2. You fire op Prometheus and configure it to scrape and store all of
the things you want to monitor. Prometheus can then add more labels to
the metrics it scrapes. So the example above may get transformed by
Prometheus to look like this:

open_file_descriptors{job="nginx",instance="web1.mycompany.com"} 12
http_requests{job="nginx",instance="web1.mycompany.com",result="2xx"} 100
http_requests{job="nginx",instance="web1.mycompany.com",result="4xx"} 14
http_requests{job="nginx",instance="web1.mycompany.com",result="5xx"} 0

Fun fact: Prometheus can also scrape Prometheus, so if you operate
multiple datacenters, you can let a global instance scrape a per-DC
instance and add a dc="..." label to all metrics.

3. After scraping data for some time, you can do fancy queries like these:

- Compute the 5-minute rate of HTTP requests per server and per HTTP error code:
rate(http_requests[5m])

- Compute the 5-minute rate of all HTTP requests on the entire cluster:
sum(rate(http_requests[5m]))

- Same as the above, but aggregate by HTTP error code:
sum(rate(http_requests[5m])) by (result)

Prometheus can do alerting as well by using these expressions as matchers.

4. Set up Grafana and voila: you can create fancy dashboards!

----- If you skipped the introduction, start reading here -----

The Prometheus folks have developed a tool called the node_exporter
(https://github.com/prometheus/node_exporter). Basically it extracts a
whole bunch of interesting system-related metrics (disk usage, network
I/O, etc) through sysctl(3), invoking ioctl(2), parsing /proc files,
etc. and exposes that information using Prometheus' syntax.

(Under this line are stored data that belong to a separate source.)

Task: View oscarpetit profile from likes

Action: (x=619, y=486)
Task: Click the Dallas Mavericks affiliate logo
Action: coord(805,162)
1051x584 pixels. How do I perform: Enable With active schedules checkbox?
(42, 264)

The other day I was thinking: in a certain way, the node exporter is a
bit of a redundant tool on the BSDs. Instead of needing to write
custom collectors for every kernel subsystem, we could write a generic
exporter for converting the entire sysctl(3) tree to Prometheus
metrics, which is exactly what I'm experimenting with here:

https://github.com/EdSchouten/prometheus_sysctl_exporter

An example of what this tool's output looks like:

$ ./prometheus_sysctl_exporter
...
# HELP kern_maxfiles Maximum number of files
sysctl_kern_maxfiles 1043382
# HELP kern_openfiles System-wide number of open files
sysctl_kern_openfiles 316
...

You could use this to write alerting rules like this:

ALERT FileDescriptorUsageHigh
  IF sysctl_kern_openfiles / sysctl_kern_maxfiles > 0.5
  FOR 15m
  ANNOTATIONS {
    description = "More than half of all FDs are in use!",
  }

There you go. Access to a very large number of metrics without too much effort.

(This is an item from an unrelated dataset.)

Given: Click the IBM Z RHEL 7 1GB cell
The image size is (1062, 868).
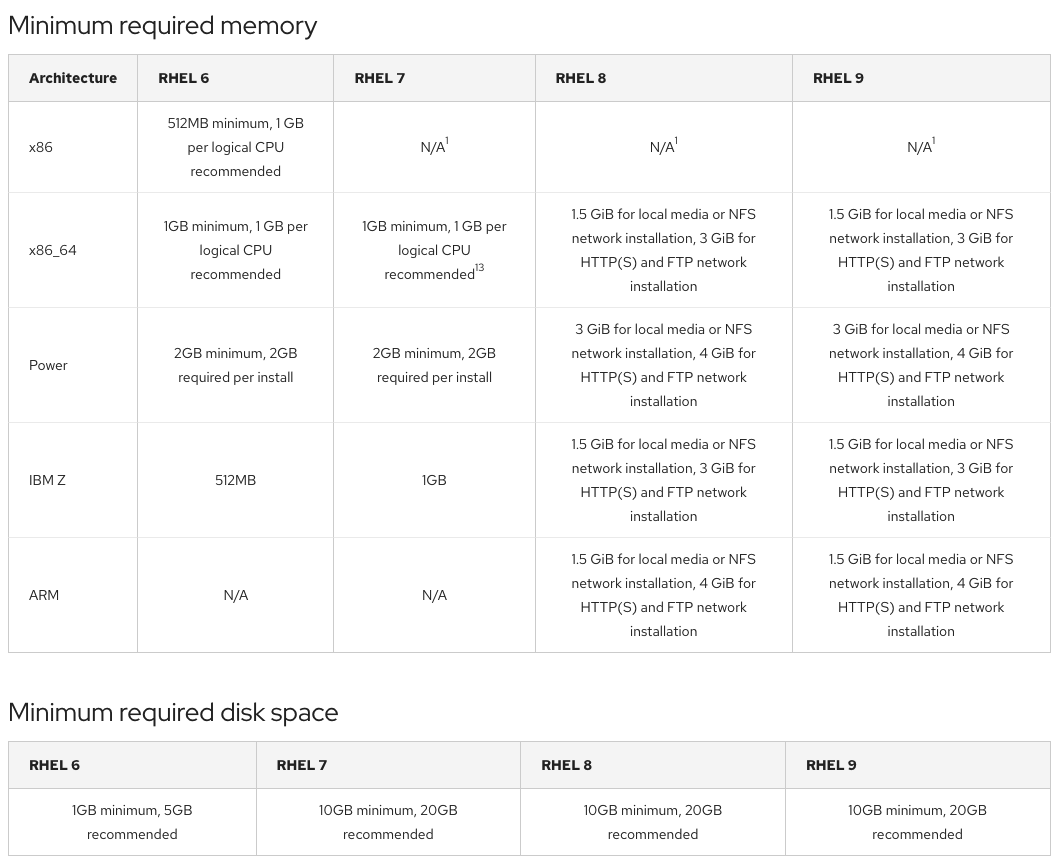Looking at the screenshot, I should [434, 480].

My main question here is: are there any people in here interested in
seeing something like this being developed into something usable? If
so, let me know and I'll pursue this further.

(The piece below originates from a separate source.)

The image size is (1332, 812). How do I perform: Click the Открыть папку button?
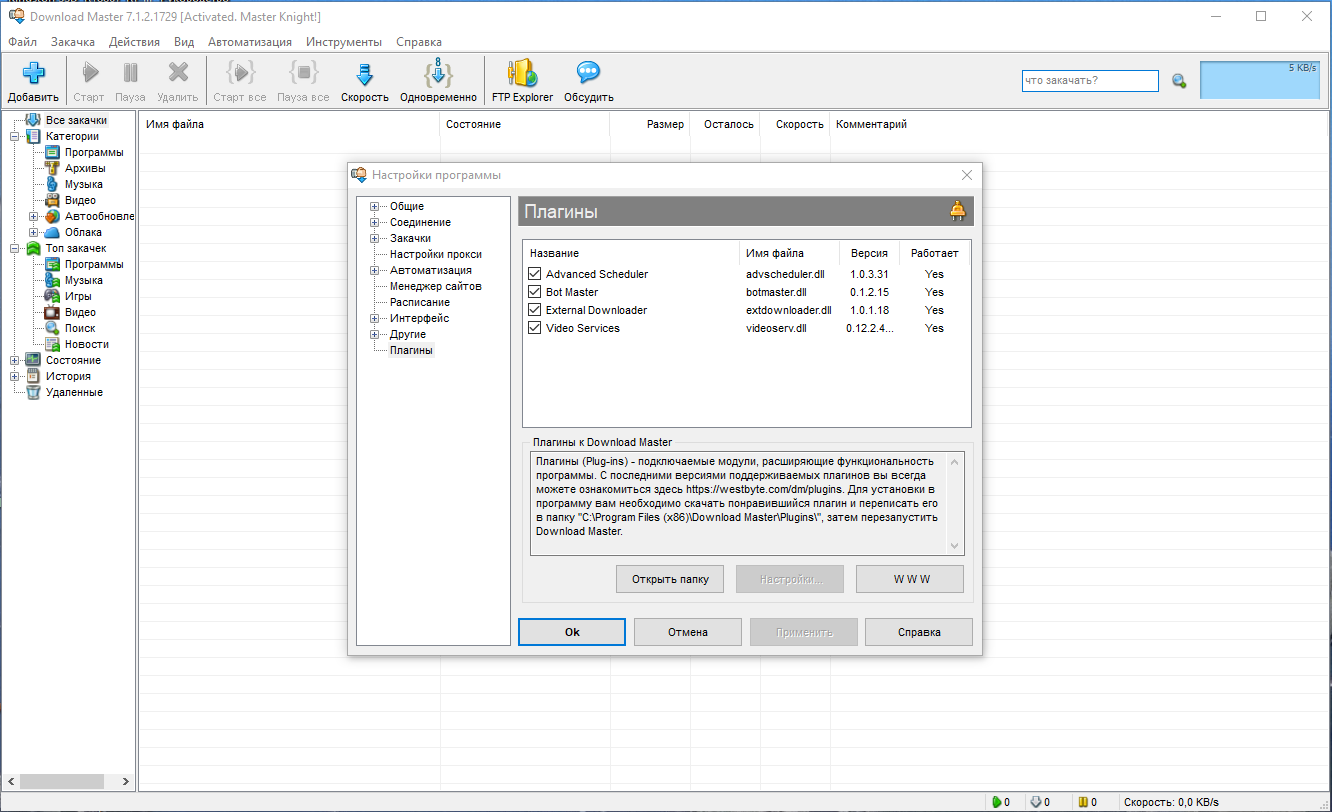point(670,579)
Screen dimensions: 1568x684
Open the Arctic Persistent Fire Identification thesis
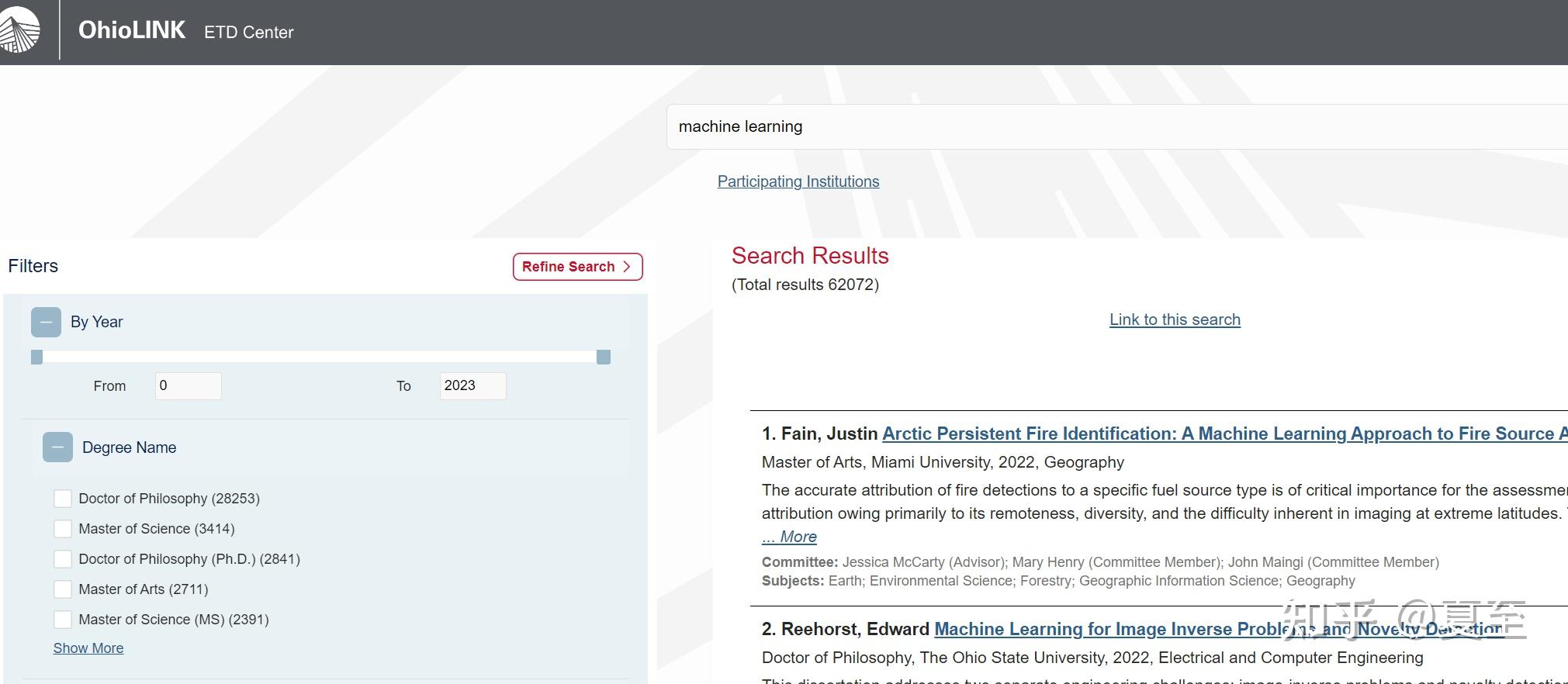coord(1218,434)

I also have a couple of technical questions related to sysctl(3)'s
in-kernel design:

- Prometheus differentiates between gauges (memory usage), counters
(number of HTTP requests), histograms (per-RPC latency stats), etc.,
while sysctl(3) does not. It would be nice if we could have that info
on a per-sysctl basis. Mind if I add a CTLFLAG_GAUGE, CTLFLAG_COUNTER,
etc?

- Semantically sysctl(3) and Prometheus are slightly different.
Consider this sysctl:

hw.acpi.thermal.tz0.temperature: 27.8C

My tool currently converts this metric's name to
sysctl_hw_acpi_thermal_tz0_temperature. This is suboptimal, as it
would ideally be called
sysctl_hw_acpi_thermal_temperature{sensor="tz0"}. Otherwise you
wouldn't be able to write generic alerting rules, use aggregation in
queries, etc.

I was thinking: we could quite easily do such a translation by
attaching labels to SYSCTL_NODE objects. As in, the hw.acpi.thermal
node would get a label "sensor". Any OID placed underneath this node
will not become a midfix of the sysctl name, but the value of that
label instead. Thoughts?

A final remark I want to make: a concern might be that changes like
these would not be generic, but only apply to Prometheus. I tend to
disagree. First of all, an advantage of Prometheus is that the
coupling is very loose: it's just a GET request with key-value pairs.
Anyone is free to add his/her own implementation.

Second, emaste@ also pointed me to another monitoring framework being
developed by Intel right now:

https://github.com/intelsdi-x/snap

The changes I'm proposing would also seem to make exporting sysctl
data to that system easier.

Anyway, thanks for reading this huge wall of text.

Best regards,
-- 
Ed Schouten <ed@nuxi.nl>
Nuxi, 's-Hertogenbosch, the Netherlands
KvK-nr.: 62051717